> AIM OF THE TASK
Only the lines from the one containing "on Bob's review" through the last line of the data are to be written out, exactly and in full.

Dataset excerpts:

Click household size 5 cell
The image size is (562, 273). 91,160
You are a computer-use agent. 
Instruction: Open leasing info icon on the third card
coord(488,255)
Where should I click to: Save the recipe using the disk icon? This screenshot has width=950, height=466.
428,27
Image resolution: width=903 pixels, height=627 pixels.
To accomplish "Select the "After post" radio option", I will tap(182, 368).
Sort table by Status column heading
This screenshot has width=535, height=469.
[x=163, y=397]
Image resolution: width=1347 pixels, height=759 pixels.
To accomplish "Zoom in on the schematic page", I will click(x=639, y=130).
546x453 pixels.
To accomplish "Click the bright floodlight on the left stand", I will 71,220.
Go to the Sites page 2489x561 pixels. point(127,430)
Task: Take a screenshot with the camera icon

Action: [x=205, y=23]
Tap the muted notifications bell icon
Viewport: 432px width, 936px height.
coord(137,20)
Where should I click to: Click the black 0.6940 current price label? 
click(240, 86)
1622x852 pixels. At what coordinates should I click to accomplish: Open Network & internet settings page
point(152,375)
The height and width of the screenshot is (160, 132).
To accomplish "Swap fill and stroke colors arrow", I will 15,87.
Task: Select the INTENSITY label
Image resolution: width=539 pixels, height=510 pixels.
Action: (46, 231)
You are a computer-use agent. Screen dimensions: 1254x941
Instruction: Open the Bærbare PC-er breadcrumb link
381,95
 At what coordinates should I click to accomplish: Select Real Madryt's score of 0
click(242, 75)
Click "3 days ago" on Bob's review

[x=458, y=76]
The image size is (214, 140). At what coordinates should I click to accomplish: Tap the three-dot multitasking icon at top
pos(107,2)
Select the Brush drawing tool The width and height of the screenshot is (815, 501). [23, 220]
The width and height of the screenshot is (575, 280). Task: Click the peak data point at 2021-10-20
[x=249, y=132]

> TASK RESPONSE
Click "3 days ago" on Bob's review

[x=458, y=76]
The image size is (214, 140). At what coordinates should I click to accomplish: Tap the three-dot multitasking icon at top
pos(107,2)
Select the Brush drawing tool The width and height of the screenshot is (815, 501). [23, 220]
The width and height of the screenshot is (575, 280). Task: Click the peak data point at 2021-10-20
[x=249, y=132]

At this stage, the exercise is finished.